Despite my remonstrations Clement got hold of Oscar and questioned him. He pinched his little topiary beard – he was the image of the picture book Mephistophilis, I’d noticed that before but not seriously – and looked pained when I spoke to him about it. I had set him to find the culprit, hadn’t I? Tackling Oscar seemed a logical move. When I next saw Laurel at the restaurant she looked gaunt, her skin so pale it seemed her blood had stopped flowing. She looked at me reproachfully, and when I said that I did not believe it, that I knew Oscar was no hacker, I did not blame him in any way, her eyes went very large and her mouth twisted in a small smile. I’m afraid that it will ruin his exams, she said.

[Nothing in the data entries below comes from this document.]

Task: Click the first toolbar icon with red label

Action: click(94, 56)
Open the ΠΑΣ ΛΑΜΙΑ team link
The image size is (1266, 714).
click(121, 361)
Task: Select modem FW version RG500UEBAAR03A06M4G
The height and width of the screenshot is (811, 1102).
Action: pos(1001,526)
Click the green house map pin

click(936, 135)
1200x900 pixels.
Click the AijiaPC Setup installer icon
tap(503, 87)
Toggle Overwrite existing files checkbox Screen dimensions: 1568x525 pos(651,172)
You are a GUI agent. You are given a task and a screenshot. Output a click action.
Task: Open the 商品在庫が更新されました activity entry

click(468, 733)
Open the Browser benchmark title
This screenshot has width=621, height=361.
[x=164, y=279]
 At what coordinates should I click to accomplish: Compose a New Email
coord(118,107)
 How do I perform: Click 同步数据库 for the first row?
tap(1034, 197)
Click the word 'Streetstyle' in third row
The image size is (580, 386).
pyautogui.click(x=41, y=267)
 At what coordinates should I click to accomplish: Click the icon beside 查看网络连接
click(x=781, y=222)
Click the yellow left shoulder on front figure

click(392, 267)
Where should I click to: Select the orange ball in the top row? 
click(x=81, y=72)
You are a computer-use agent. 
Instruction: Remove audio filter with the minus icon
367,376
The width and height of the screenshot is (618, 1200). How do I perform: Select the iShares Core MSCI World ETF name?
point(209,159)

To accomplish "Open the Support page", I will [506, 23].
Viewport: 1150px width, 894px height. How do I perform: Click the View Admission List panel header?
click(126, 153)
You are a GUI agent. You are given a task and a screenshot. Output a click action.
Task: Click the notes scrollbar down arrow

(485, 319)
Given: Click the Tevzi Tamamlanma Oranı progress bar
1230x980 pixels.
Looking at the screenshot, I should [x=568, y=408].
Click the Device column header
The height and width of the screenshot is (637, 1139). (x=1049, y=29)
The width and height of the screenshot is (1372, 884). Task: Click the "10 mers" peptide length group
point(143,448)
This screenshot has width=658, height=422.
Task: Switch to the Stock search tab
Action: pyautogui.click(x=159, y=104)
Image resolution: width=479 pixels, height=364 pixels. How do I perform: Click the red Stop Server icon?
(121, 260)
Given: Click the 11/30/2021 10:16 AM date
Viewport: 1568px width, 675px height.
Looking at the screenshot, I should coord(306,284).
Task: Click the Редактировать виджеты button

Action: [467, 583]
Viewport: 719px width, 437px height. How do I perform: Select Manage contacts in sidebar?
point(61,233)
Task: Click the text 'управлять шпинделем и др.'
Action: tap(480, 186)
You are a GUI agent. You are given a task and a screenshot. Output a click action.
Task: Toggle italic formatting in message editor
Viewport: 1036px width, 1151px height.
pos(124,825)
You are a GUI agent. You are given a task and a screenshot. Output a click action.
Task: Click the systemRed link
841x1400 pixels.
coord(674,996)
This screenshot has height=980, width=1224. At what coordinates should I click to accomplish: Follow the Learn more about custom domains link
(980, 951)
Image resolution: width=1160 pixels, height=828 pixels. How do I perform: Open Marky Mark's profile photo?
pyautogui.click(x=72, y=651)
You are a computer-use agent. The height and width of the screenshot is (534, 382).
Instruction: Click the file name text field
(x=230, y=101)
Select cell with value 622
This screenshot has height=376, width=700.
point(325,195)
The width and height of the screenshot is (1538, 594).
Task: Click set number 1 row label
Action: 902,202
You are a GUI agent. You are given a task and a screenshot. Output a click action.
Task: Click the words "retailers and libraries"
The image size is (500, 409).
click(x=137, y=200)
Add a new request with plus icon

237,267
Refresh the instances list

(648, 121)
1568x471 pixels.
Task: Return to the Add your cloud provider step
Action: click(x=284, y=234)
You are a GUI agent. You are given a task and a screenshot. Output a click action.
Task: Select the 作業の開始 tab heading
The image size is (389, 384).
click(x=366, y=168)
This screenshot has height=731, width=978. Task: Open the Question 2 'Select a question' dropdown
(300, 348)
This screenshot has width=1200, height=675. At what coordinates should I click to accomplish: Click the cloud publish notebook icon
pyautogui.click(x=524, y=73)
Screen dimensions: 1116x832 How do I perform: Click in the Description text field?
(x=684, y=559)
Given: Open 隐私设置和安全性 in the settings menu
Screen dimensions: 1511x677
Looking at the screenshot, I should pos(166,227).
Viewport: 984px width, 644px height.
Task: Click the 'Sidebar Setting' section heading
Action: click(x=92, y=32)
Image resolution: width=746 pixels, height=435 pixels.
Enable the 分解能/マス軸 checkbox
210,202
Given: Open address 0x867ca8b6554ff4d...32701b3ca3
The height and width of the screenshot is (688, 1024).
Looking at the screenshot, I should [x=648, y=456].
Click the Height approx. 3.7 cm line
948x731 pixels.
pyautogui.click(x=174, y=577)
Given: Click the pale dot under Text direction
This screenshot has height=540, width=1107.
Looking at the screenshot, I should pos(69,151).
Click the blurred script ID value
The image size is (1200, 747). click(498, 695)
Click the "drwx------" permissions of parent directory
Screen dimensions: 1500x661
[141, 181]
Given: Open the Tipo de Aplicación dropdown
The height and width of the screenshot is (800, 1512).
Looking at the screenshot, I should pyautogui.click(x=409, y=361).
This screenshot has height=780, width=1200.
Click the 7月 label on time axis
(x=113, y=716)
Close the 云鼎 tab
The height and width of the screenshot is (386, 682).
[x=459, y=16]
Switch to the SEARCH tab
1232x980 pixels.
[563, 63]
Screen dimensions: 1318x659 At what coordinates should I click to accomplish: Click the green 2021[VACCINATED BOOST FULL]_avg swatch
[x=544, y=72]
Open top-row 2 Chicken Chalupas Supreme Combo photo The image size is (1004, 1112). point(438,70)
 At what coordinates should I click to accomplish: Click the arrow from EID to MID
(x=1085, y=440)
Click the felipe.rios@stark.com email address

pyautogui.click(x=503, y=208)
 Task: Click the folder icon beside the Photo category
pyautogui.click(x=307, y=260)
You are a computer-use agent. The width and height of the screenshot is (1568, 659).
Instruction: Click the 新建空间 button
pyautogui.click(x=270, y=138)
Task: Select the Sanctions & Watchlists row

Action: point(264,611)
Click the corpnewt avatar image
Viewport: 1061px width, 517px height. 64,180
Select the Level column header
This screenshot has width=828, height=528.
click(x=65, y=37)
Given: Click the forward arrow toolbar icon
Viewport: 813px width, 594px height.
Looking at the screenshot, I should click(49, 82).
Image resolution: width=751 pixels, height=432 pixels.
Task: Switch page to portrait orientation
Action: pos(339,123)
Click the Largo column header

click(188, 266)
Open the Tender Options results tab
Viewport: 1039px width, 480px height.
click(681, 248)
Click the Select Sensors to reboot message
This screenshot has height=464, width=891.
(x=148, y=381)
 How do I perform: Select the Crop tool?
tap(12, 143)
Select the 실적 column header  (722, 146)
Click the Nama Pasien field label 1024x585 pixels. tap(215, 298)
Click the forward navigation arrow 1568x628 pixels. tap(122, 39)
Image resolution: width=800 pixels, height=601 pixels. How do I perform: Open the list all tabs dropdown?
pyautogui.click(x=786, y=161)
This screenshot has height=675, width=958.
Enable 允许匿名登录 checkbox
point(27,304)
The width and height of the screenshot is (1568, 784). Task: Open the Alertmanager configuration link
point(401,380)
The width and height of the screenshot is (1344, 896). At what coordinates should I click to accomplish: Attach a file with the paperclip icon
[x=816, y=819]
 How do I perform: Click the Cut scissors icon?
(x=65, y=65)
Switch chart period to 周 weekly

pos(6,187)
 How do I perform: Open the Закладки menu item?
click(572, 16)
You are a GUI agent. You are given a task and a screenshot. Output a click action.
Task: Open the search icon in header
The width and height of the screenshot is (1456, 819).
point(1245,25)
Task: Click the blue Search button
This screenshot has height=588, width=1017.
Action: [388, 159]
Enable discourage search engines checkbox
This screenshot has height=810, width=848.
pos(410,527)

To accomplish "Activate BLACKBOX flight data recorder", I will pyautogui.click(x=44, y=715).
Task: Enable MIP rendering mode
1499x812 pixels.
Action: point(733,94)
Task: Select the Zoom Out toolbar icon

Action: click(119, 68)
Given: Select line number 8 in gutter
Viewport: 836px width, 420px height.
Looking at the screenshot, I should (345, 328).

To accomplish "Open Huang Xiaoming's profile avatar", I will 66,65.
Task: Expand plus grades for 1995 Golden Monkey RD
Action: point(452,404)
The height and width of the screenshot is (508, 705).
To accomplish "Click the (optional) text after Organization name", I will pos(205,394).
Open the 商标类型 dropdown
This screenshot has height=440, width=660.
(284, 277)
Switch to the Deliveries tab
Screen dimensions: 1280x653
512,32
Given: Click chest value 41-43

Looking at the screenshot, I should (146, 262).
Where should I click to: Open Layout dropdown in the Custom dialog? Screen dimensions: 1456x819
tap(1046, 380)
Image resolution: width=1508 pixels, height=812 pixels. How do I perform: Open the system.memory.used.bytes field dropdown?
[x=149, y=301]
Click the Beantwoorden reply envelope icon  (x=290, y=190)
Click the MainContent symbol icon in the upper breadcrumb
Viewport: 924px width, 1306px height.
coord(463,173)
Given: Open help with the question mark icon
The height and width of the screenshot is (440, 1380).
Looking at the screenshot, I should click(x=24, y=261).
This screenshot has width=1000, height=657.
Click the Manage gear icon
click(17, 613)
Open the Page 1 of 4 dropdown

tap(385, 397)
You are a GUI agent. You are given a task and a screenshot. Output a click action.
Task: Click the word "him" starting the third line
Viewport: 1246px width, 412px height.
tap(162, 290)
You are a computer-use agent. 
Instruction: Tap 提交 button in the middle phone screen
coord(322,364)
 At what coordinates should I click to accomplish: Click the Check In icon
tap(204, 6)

Clement acted without my permission, I insisted. Honestly, I told him I was quite certain Oscar was not involved. Please tell him I have no fears it was him, I said, hoping I sounded more sincere that I felt. Laurel’s face relaxed a little. Clement is a know–it-all, I said, if only he were half as clever as he thinks he is. Maybe I should sack him.

She laughed ruefully and gave me my coat, it was one of the small pleasures of the restaurant, being given your coat by Laurel, she held it while you put it on, and her elegant fingers almost without touching you seemed to settle it into place so it was immediately comfortable.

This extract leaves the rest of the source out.